■ Exercise 1 ■
Count the lines of the records below that contain the string "section", matching case exactly. Give only the number.

Summer flew by, and tax time is closer than you think. Before your calendar fills up with holiday parties, trips, and other end-of-the-year festivities, now’s the time to gather your tax paperwork and get organized. Follow these steps to help ensure that tax season runs smoothly.
1. Contact your accountant. Come March and April, most accountants are booked solid and have little time to really sit down with you and explain options for minimizing your tax liability. By being proactive and scheduling an appointment now, you’re more likely to have her full attention and get important questions answered. Don’t have an accountant yet? Now’s the time to ask around for references and find someone you trust. It beats being knee-deep in paperwork yourself, and they may discover deductions you didn’t even know about! Plus, if your business is ever audited, having a professional to guide you through the process will make things much easier.

■ Dataset extract ■

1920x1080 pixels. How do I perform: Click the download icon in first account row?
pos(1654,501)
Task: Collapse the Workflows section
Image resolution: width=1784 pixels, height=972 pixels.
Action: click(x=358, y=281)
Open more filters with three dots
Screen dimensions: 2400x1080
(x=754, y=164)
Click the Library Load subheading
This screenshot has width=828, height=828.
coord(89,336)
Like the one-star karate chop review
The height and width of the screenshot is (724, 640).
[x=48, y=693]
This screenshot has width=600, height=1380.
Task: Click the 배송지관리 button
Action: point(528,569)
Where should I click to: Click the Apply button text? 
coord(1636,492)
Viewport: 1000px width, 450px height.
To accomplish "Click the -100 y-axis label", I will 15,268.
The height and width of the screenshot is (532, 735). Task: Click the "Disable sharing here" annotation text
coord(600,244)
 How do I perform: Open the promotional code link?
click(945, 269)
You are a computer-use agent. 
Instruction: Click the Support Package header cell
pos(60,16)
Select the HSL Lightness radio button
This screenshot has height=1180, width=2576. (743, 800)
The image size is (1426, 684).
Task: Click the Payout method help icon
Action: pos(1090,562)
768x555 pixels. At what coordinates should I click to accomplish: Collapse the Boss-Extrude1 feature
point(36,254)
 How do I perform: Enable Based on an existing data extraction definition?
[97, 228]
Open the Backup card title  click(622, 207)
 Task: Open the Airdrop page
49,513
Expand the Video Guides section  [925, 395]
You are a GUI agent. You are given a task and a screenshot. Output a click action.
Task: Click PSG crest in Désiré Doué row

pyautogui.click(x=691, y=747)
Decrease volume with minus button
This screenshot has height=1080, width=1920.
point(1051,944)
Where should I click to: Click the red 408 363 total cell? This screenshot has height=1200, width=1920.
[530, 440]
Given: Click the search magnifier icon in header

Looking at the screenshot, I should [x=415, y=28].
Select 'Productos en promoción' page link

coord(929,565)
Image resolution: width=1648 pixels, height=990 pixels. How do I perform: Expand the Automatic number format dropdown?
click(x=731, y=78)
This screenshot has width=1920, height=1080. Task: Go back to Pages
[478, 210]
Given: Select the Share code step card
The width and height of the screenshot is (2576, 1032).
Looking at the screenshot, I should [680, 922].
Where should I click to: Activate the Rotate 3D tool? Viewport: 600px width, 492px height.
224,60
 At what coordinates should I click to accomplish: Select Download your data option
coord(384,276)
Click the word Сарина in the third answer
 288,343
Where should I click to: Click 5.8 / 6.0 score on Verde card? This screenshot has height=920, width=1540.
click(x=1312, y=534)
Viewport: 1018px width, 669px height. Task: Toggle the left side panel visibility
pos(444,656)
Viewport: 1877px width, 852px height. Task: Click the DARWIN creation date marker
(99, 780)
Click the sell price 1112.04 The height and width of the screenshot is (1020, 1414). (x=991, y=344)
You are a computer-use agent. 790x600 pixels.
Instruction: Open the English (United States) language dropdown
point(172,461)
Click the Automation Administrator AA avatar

■ Exercise 2 ■
List every distinct contraction in the tax preparation text above, counting a word only once even if its capitalization differs.

■ Solution 1 ■
2

■ Solution 2 ■
now’s
you’re
Don’t
didn’t